O Estado de S. Paulo, n. 46720, 16/09/2021. Política, p. A4

Juristas apontam à CPI provas para impeachment

Julia Affonso
Pepita Ortega
Fausto Macedo


No mais contundente documento analisado até agora pela Comissão Parlamentar de Inquérito da Covid no Senado, um grupo de juristas coordenado pelo ex-ministro da Justiça Miguel Reale Júnior concluiu que o presidente Jair Bolsonaro cometeu ao menos sete crimes durante a pandemia. O grupo majoritário da CPI afirma que os especialistas apontaram “provas contundentes e materiais” para a abertura de um processo de impedimento na Câmara.

O parecer, que foi encomendado pela comissão e será usado como base para o relatório final, lista práticas que atentam contra a saúde pública, a administração pública, a paz pública e a humanidade, além de infração de medidas sanitárias preventivas, charlatanismo, incitação ao crime e prevaricação.

Além desse grupo, o relator, Renan Calheiros (MDB-AL), pretende ouvir outros juristas indicados pela Ordem dos Advogados do Brasil (OAB), em duas rodadas de discussão, antes de fechar seu parecer final, previsto para a semana que vem. O senador vai avaliar quais outros crimes podem ser imputados ao presidente. O documento deve ser remetido também à Procuradoria-geral da República, a quem caberá analisar se propõe a abertura de uma ação penal contra o presidente.

“Há material farto não só contra Bolsonaro, mas contra todos esses negacionistas que ajudaram o País a chegar na situação atual”, afirmou o senador Omar Aziz (PSD-AM).

O parecer dos juristas Reale Jr, Sylvia H. Steiner, Helena Regina Lobo da Costa e Alexandre Wunderlich aponta os crimes com base nas provas colhidas pela comissão e descrevem as datas em que eles teriam ocorrido. São gravações, e-mails, conversas de Whatsapp, vídeos, depoimentos na CPI, além de entrevistas e “lives” do presidente durante a pandemia.

Ao apontar que Bolsonaro cometeu crime de responsabilidade, os juristas afirmaram que o presidente atentou “contra o exercício de direito individual e social, no caso, o direito à vida e à saúde” ao não tomar medidas necessárias para evitar a propagação do vírus. O grupo registrou como provas as aglomerações promovidas pelo presidente, o fato de ele não usar máscara, incitar a invasão de hospitais, “pondo em risco doentes, médicos, enfermeiros e os próprios invasores”.

Segundo os juristas, Bolsonaro também incentivou o uso de medicamentos comprovadamente ineficazes contra a covid, como a cloroquina e a ivermectina, recusou e criticou o isolamento social e editou decretos, no ano passado, aumentando o rol de atividades essenciais que poderiam funcionar, mesmo com a orientação de organismos de saúde para restringir a circulação de pessoas.

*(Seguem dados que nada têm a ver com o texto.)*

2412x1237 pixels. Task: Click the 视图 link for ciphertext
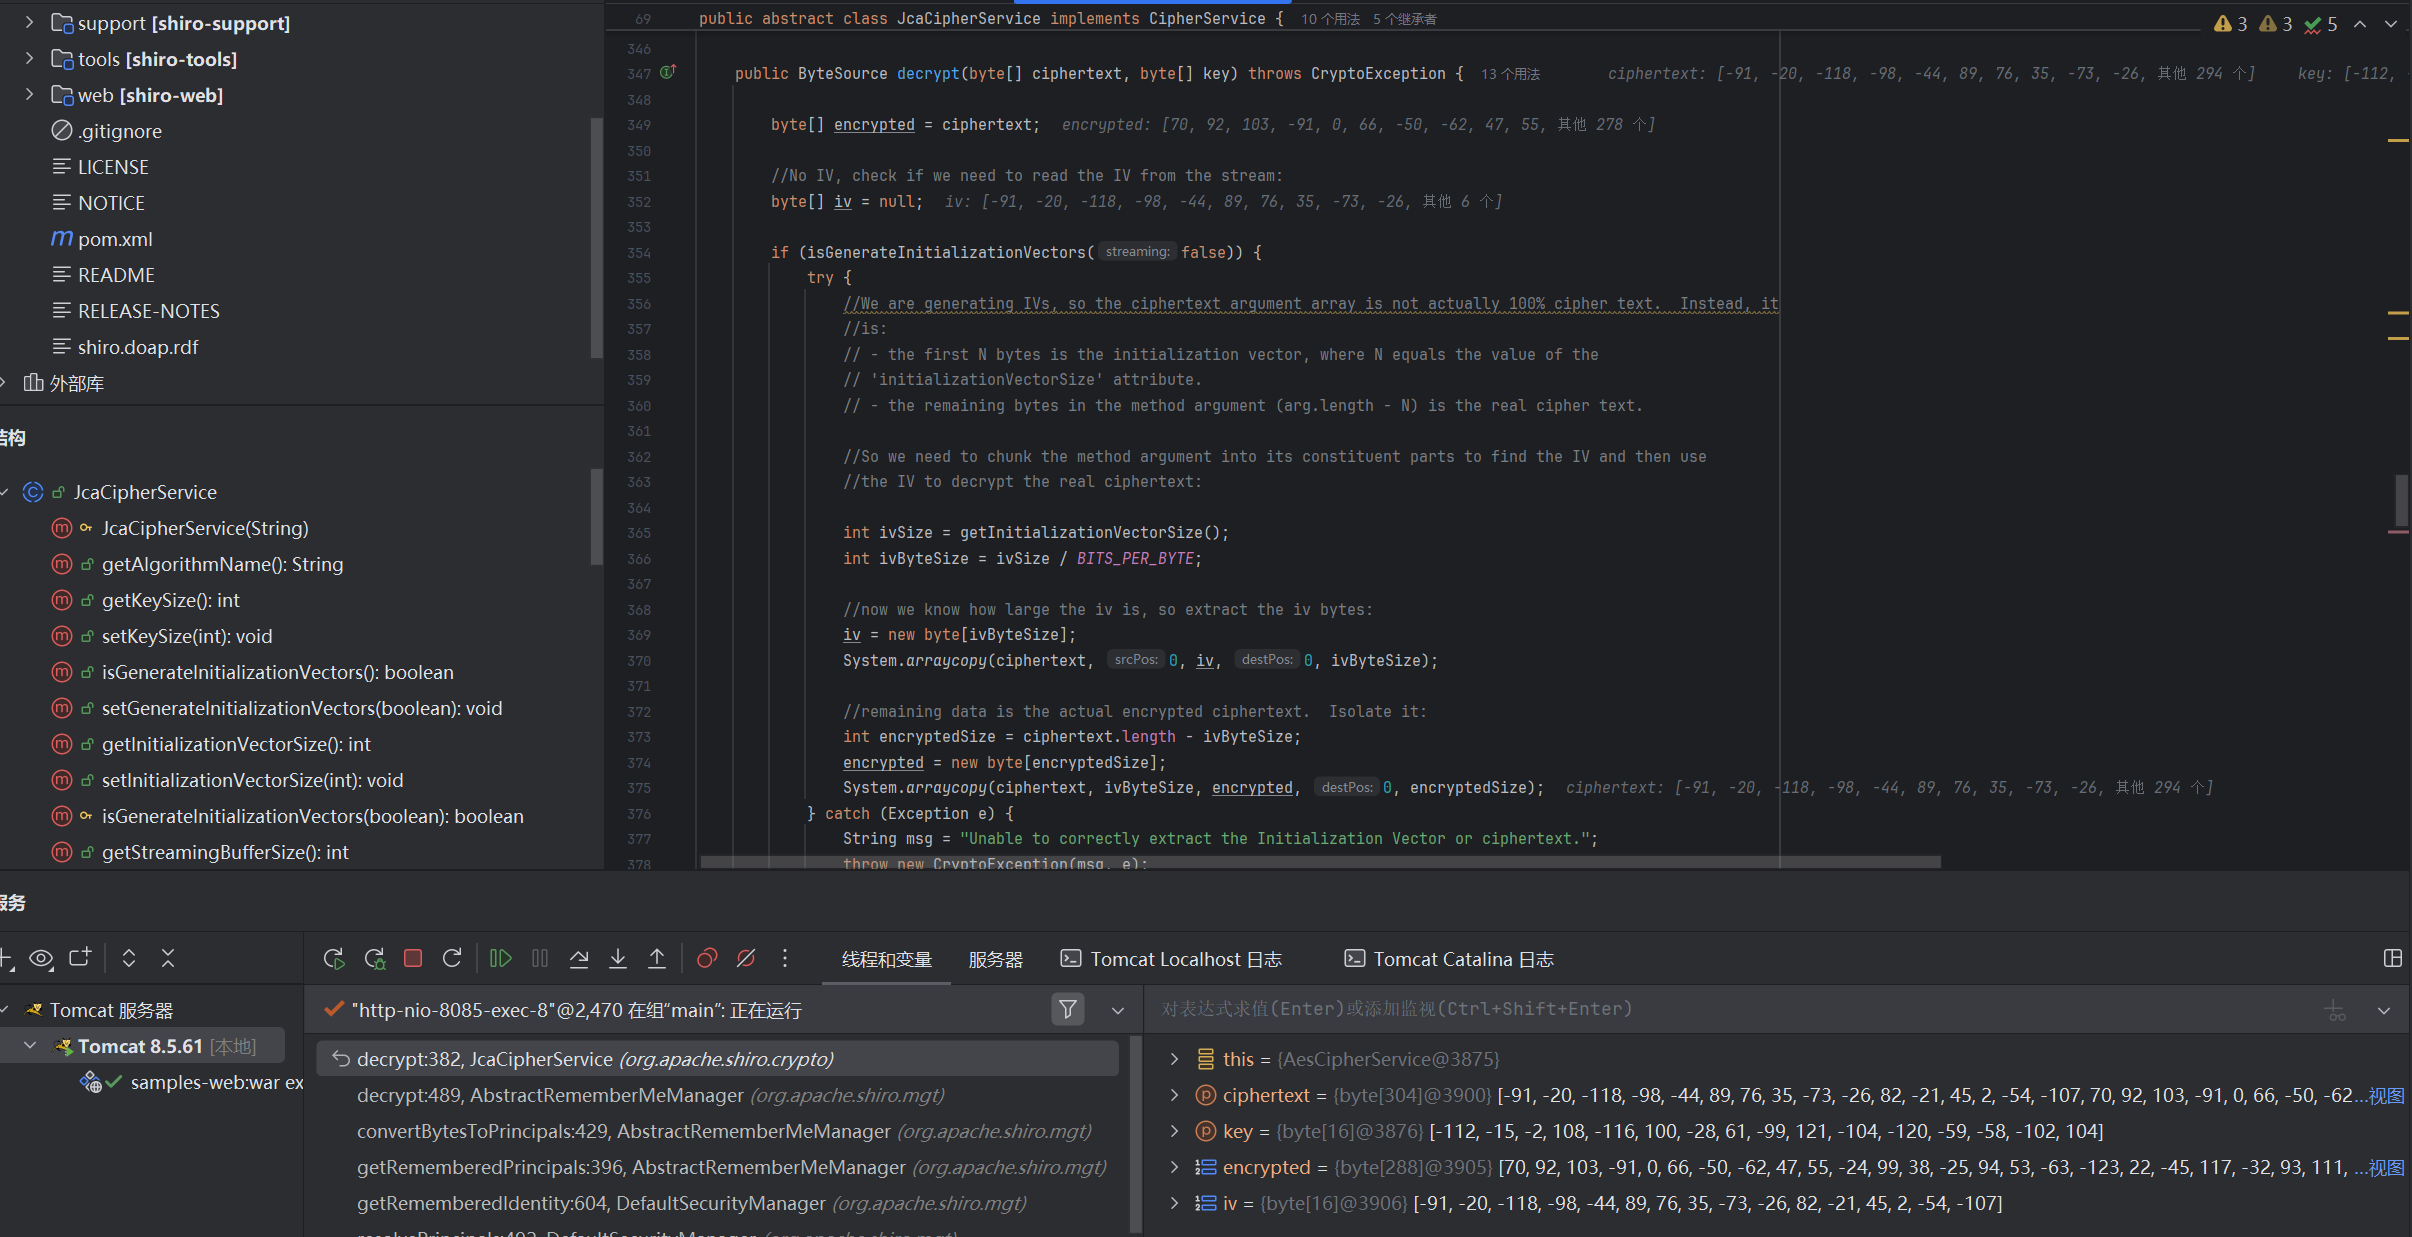[2386, 1096]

O presidente ainda sugeriu que a vacina transformaria a pessoa em “jacaré”, desencorajando a população a se imunizar; ridicularizou os doentes com dificuldade de respiração e agiu com descaso diante da crise de oxigênio em Manaus. “O presidente da República também deixou de cumprir com o dever que lhe incumbia, de assumir a coordenação do combate à pandemia”, afirma o grupo.

Ao citar que Bolsonaro postergou a compra de vacinas, os juristas destacaram as evidências colhidas pela CPI de que o governo ignorou ao menos dez ofertas da Pfizer.

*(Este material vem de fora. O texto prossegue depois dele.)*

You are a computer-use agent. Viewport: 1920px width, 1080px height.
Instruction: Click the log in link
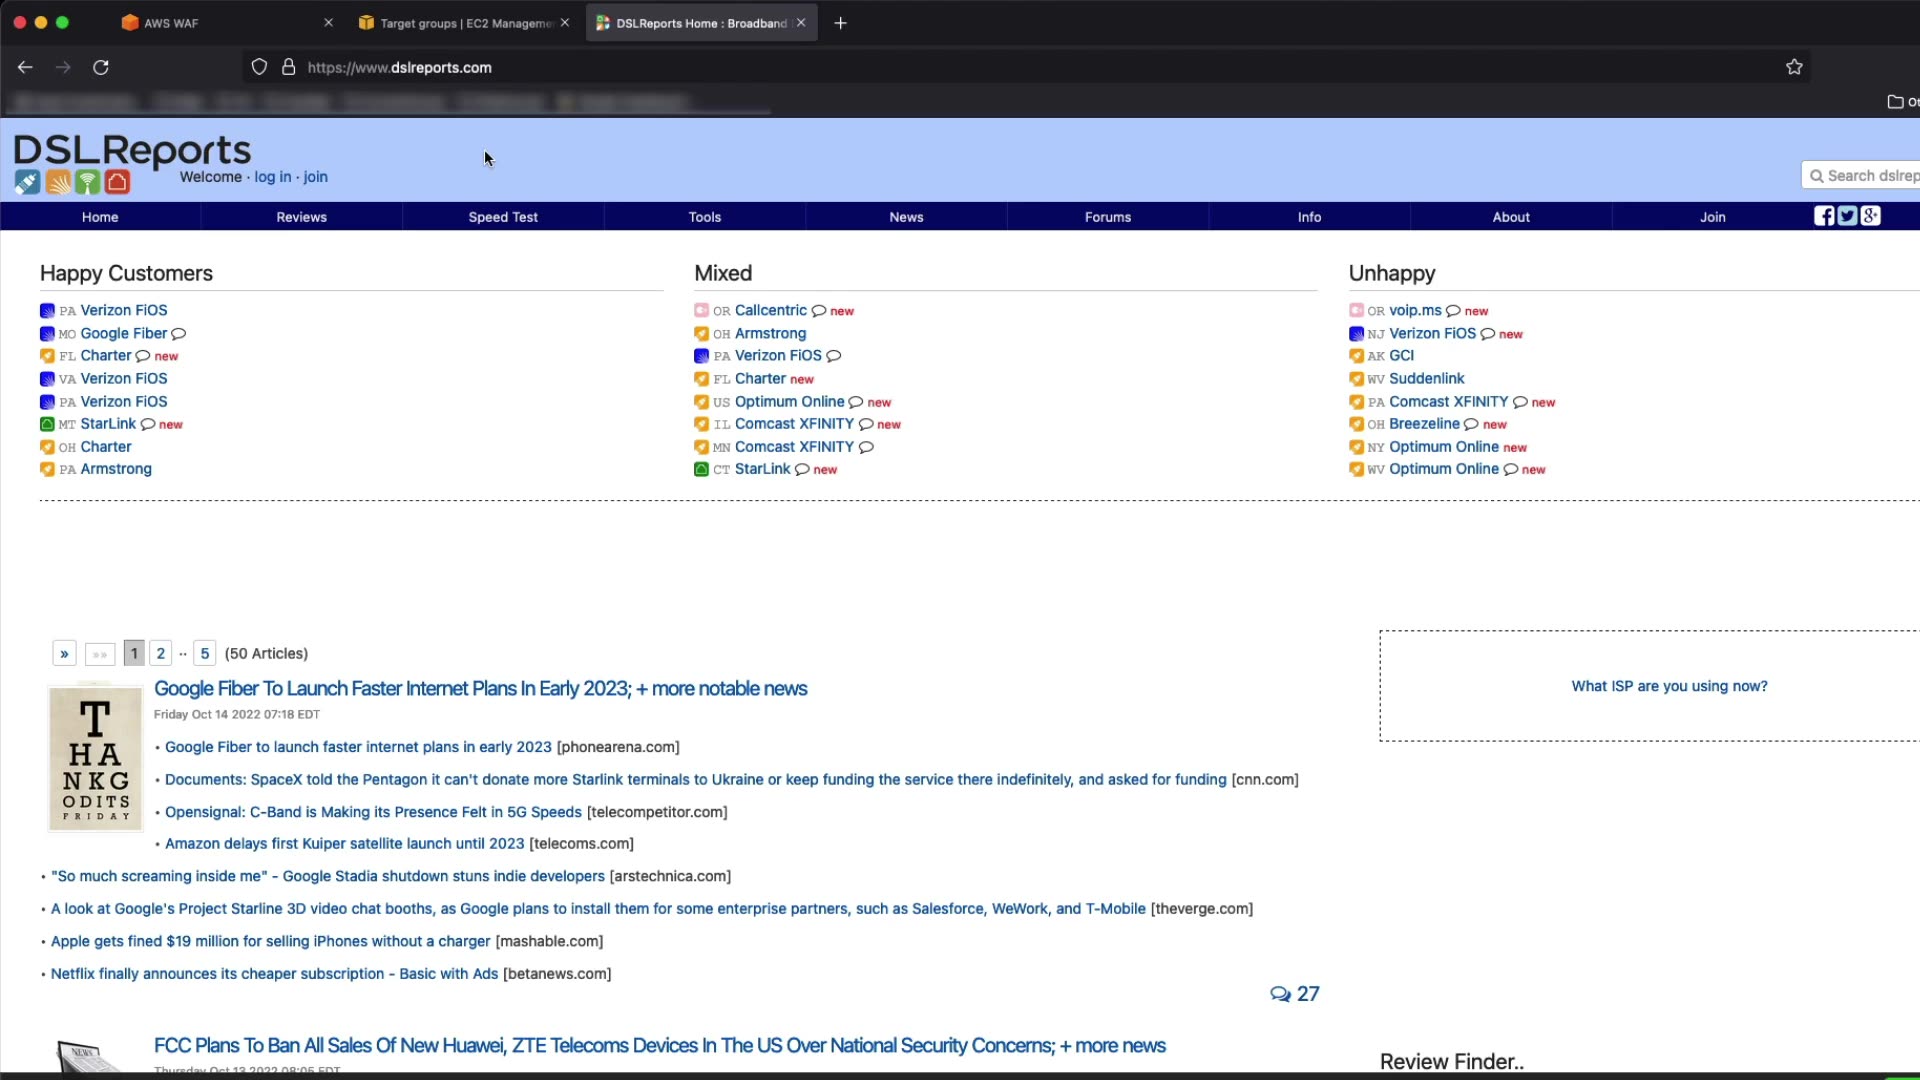[272, 177]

Segundo o grupo, o presidente também cometeu os crimes de epidemia “com a pena aumentada em razão dos resultados morte”, de infração de medida sanitária e de charlatanismo. O parecer citou cálculos de especialistas de que “aproximadamente 400 mil mortes poderiam ter sido evitadas e, dentre essas, 145 mil decorreram diretamente da demora na aquisição da vacina”. Até ontem, o País havia registrado 587.847 mil vidas perdidas pela doença.

Para o senador governista Marcos Rogério (DEM-RO), desde o início ficou claro que o foco da CPI seria Bolsonaro. “Não importa se tem prova ou não tem prova. A questão é desgastar o presidente.” Procurado, o Palácio do Planalto não comentou.